• Bagian Teks:
AS Pindahkan Peluncur Misil Typhon ke Lokasi Baru
Kepala Staf Angkatan Bersenjata Filipina, Jenderal Romeo Brawner (kiri), berbincang dengan tentara AS yang berdiri di dekat Sistem Roket Artileri Mobilitas Tinggi (HIMARS), yang dipamerkan di ajang Asian Defense and Security Exhibition di Manila
Foto: AFP/Ted ALJIBEMANILA – Militer Amerika Serikat (AS) telah memindahkan peluncur misil Typhon yang dapat menembakkan misil multiguna hingga ribuan kilometer, dari lapangan udara Laoag di Filipina ke lokasi lain di Pulau Luzon, kata narasumber senior pemerintah Filipina.

• Bahan:
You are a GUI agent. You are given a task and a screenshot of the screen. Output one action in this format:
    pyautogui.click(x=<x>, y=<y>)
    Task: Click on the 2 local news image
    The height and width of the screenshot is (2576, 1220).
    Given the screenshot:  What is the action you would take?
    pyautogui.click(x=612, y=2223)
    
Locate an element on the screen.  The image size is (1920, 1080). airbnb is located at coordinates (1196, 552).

• Daftar Tugas:
- 1) Tuliskan kembali secara persis bagian berita tentang peluncur misil Typhon, mulai dari kata-kata yang memuat "AS Pindahkan Peluncur" sampai dengan "senior pemerintah Filipina.".
- 2) Menurut berita tentang peluncur misil Typhon, dari lapangan udara mana militer AS memindahkan peluncur tersebut?

• Daftar Jawaban:
- 1)
AS Pindahkan Peluncur Misil Typhon ke Lokasi Baru
Kepala Staf Angkatan Bersenjata Filipina, Jenderal Romeo Brawner (kiri), berbincang dengan tentara AS yang berdiri di dekat Sistem Roket Artileri Mobilitas Tinggi (HIMARS), yang dipamerkan di ajang Asian Defense and Security Exhibition di Manila
Foto: AFP/Ted ALJIBEMANILA – Militer Amerika Serikat (AS) telah memindahkan peluncur misil Typhon yang dapat menembakkan misil multiguna hingga ribuan kilometer, dari lapangan udara Laoag di Filipina ke lokasi lain di Pulau Luzon, kata narasumber senior pemerintah Filipina.

- 2) Dari lapangan udara Laoag di Filipina.